Government presents Securities Bill 2014 before Parliament


January 2, 2015

ISLAMABAD: The government has presented Securities Bill 2014 before the Parliament in order to replace the existing Securities and Exchange Ordinance 1969 with the objective to enhance powers of the regulators.
A brief prepared by the Finance Ministry for parliamentarians said presently the securities market is being regulated by the Securities and Exchange Commission of Pakistan (SECP) under the Securities and Exchange Ordinance, 1969 (SEO 69).
The SECP feels in order to encapsulate developments in the securities market over a period of time, introduce international best practices and incorporate the International Organization of Securities Commission principles of securities regulations, it is important that SEO 69 should be repealed and replaced with a comprehensive modern and all encompassing piece of the securities law.
There are certain proposed provisions, which define takeover offers and states when companies are deemed to be related for the purposes of takeovers. This part enables the commission to make detailed regulations with respect to making and conduct of takeovers.
Relating to the offence of insider trading, it explains who insiders are and what constitutes inside information and makes listed companies responsible to disclose inside information.
The offences under the act, which include false trading and market rigging; market manipulation; fraudulently inducing trading in securities; employment of fraudulent or deceptive devices and the making of false or misleading statement to induce others to enter into securities transactions.
For the supervision and investigation, there are certain proposed clauses that deals with the supervision and investigation powers of the commission.
It empowers the commission to call for information, conduct inspections and investigation and outlines the powers of the investigator in relation to investigations.
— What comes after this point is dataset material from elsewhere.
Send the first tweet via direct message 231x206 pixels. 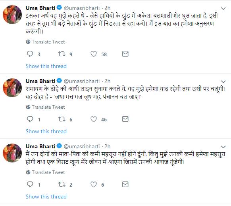click(125, 54)
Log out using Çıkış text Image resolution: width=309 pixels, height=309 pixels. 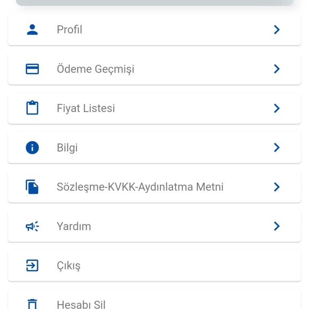click(x=68, y=266)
It also makes an offence the destruction, falsification, concealment of any document,

which is relevant to an inspection or an investigation.
The brief also proposed granting power of intervention by the commission in relation to licensed persons.
It empowers the commission to intervene in the activities of the licensed person if it appears to the commission that it is in the interest of the customer or public, the licensed person is not a “fit and proper” person, the licensed person has contravened or failed to comply with any provision of the act, any rule, or any regulation made under the act or the licensed person has furnished information that is false, inaccurate or misleading.
Under this part, the commission may restrict a licensed person from business or prohibit a licensed person from disposing of his property or maintain property of such value as appears to the commission to be desirable with a view to ensuring that the licensed person will be able to meet his liabilities in respect of his regulated activity.
Furthermore, if it appears to the commission the licensed person, which is a company, should be wound up under the Companies Ordinance, 1984, the commission may present a petition for it to be wound up in accordance with the Companies Ordinance, 1984.
Under discipline of regulated persons, this part empowers the commission to take disciplinary action in respect of licensed persons and states the “fit and proper” criteria for licensed persons.